• WHAT TO PRODUCE: Further down are entries; set down exactly and only the lines from the one with "Click the pencil edit icon on chart" up to and including the one with "Task: Select the Scale tool icon", dropping each picture.
━━ RECORD EXTRACTS
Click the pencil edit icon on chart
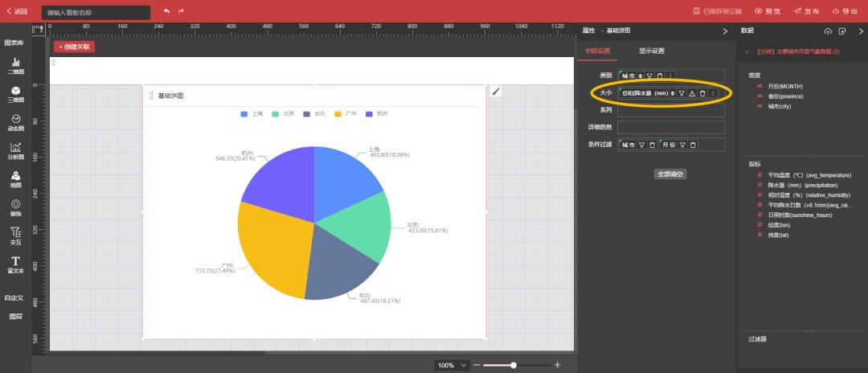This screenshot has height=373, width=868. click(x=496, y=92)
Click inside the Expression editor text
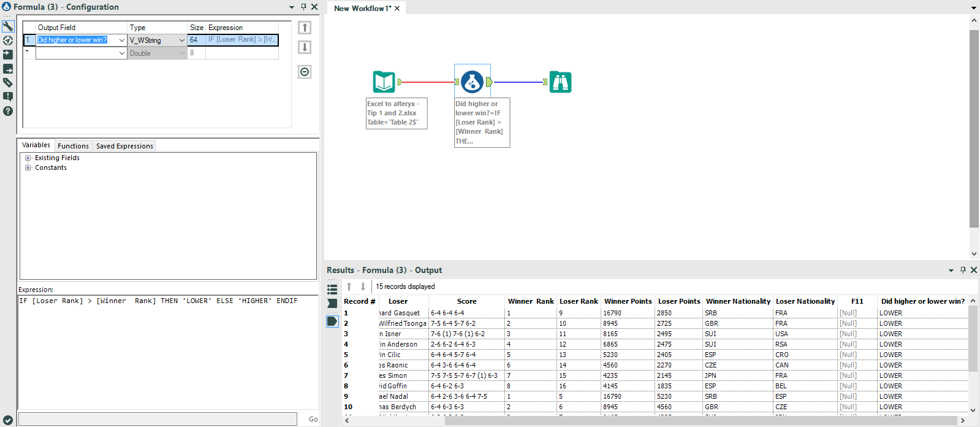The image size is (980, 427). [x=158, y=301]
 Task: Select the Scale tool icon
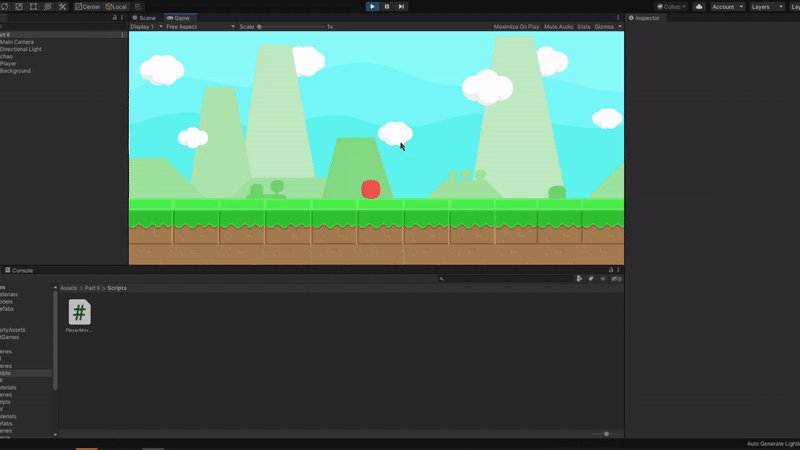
━━━━
━━ RECORD EXTRACTS
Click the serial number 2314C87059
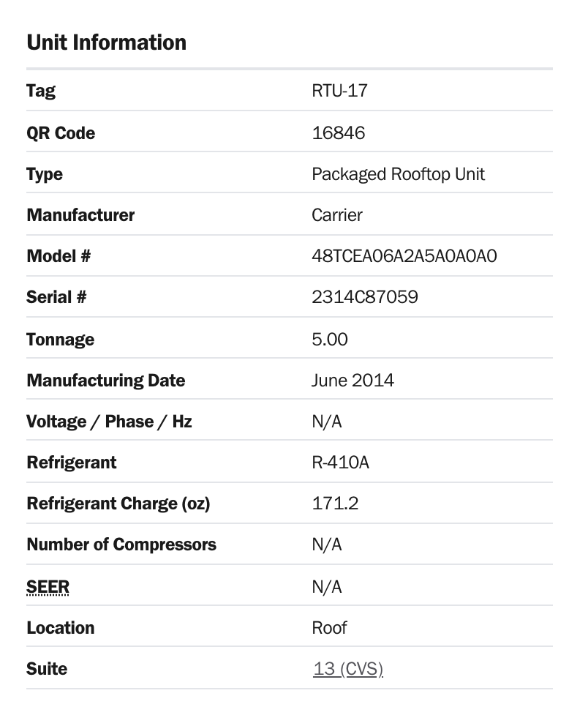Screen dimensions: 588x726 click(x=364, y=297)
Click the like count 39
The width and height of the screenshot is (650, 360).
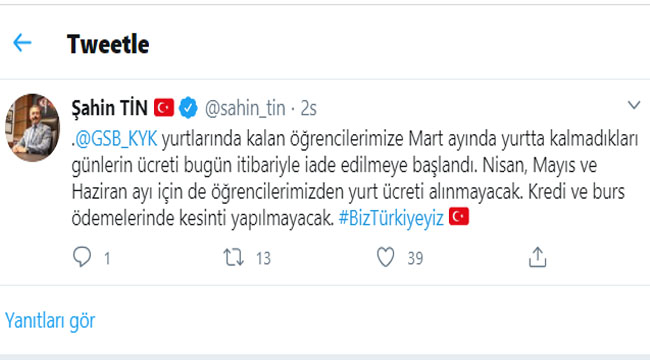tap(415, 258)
━━━━
━━ RECORD EXTRACTS
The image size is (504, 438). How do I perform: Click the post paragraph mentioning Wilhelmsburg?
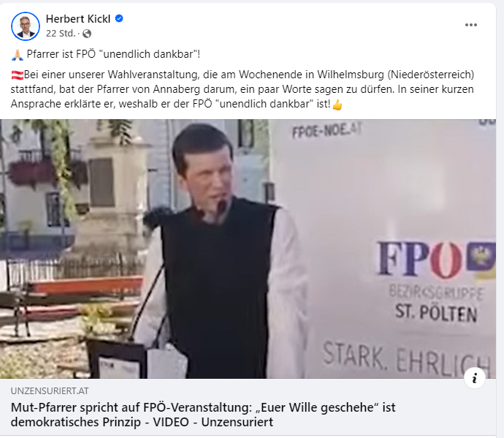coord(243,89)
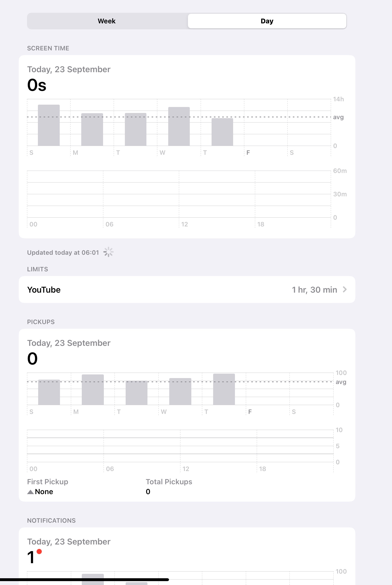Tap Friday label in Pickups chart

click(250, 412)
━━━━
• ANSWER BOX:
Click the pencil edit icon on chart
This screenshot has height=373, width=868. click(x=496, y=92)
Click inside the Expression editor text
The image size is (980, 427). [x=158, y=301]
 Task: Select the Scale tool icon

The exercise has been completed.